So, the second part of this story happened quite recently.  I saw a lady (C) who had been tested about six months ago but was having problems with the reading glasses she had been prescribed.

When I looked at C’s card, I recognised my handwriting. I had been the pre-screener but it was a locum that had conducted the eye test.  A quick look on our order system and I discovered that I had also done the dispense.  I really couldn’t remember C.  I recalled that day well: it was a busy Saturday and the locum was running late, I remember dispensing a lovely Irish woman who had a lilting accent and a contagious laugh, I remember pre-screening a twenty-something with keratoconus, I remembered dispensing an unhappy child who was too big for the Bob the Builder glasses he really wanted.  I must have done the pre-screen and the dispense then promptly forgot about this woman – she was quiet and unremarkable and we were busy.

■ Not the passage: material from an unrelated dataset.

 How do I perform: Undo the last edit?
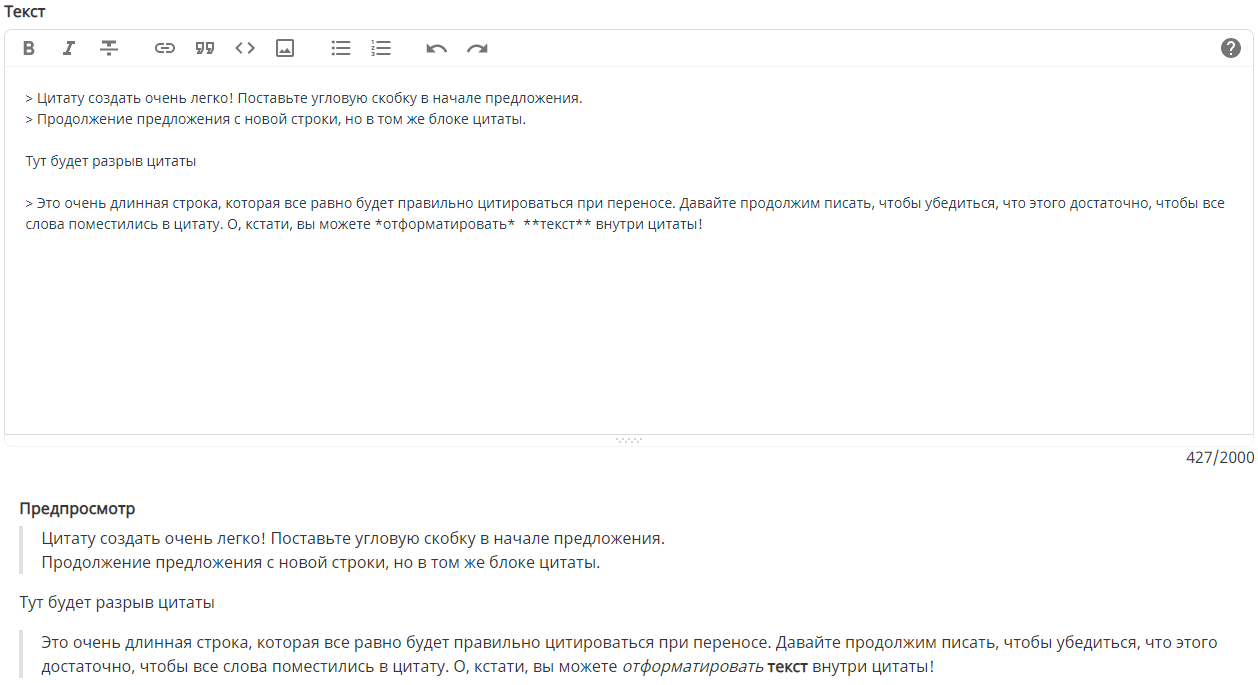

On the day of the recheck, C wasn’t just quiet, she was visibly deflated.  It seemed as though she was carrying the weight of the world and it was pushing her down, making her smaller.  She didn’t really want to be there, she didn’t like taking up the space that she occupied.  She barely spoke above a whisper.

Usually, I’m quite bubbly with patients.  I smile and laugh and tend to be a little larger than life.  With C, I realised straight away that my “usual self” was going to drown her.  I became quieter and, although I was asking the same questions I usually do, I was taking my time, not rushing and giving C as much time as she needed to respond.  Her last eye test was a little rushed, she said, and she had felt uncomfortable.  I told her that we had plenty of time and that, if she felt uncomfortable at any time, to let me know and we could stop the test.

Anyway, I discovered that, from the very start, C could not use her reading glasses.  She had made an effort to get her eyes tested six months ago and when the glasses didn’t work out, she was overcome with apathy again, despite being on anti-depressants.  She just stopped reading.  One of her friends had brought her in for this test and she had played along.  C was expecting me to ask why she didn’t come back sooner but I didn’t – I knew it was the depression: she had done something, it hadn’t worked so she didn’t want to come back, to make a fuss, or draw attention to herself.

About half way through the eye test, C started talking to me.  I mean, actually talking, not whispering.  The volume had slowly been turned up as she relaxed and told me about her friend, a famous writer.  She told me that she wanted to be able to read their books.  It was lovely to hear her suddenly demand attention, to subtly change from passive observer to active participant.

I found a different prescription from the locum for distance, intermediate and near.  In the end, she could read N5 with her new reading prescription and her eyes were healthy.

I had lost track of time and, when we left the test room to look at frames, her friend told her that we had been in the consulting room for over an hour.  As I had no other tests booked after C, we chose her glasses together, picking out different pairs for her reading and for intermediate.  After I had put the order through the till, I told her that I wanted to see her again if she had any problems and she promised she would come back to see me if anything was amiss.  When she left with her friend, she seemed content.  Although that unseen weight was still pressing her down, I felt that evening she had pushed back against it.

Now, the main worry I have is that, in the future, I will be that rushed locum.  I will have 25 minutes to do a complete sight test but it took C that long to engage with the process.  I can imagine why the locum struggled with her refraction and I understood why C was uncomfortable during the test.  Some people can’t be rushed and some just shouldn’t be.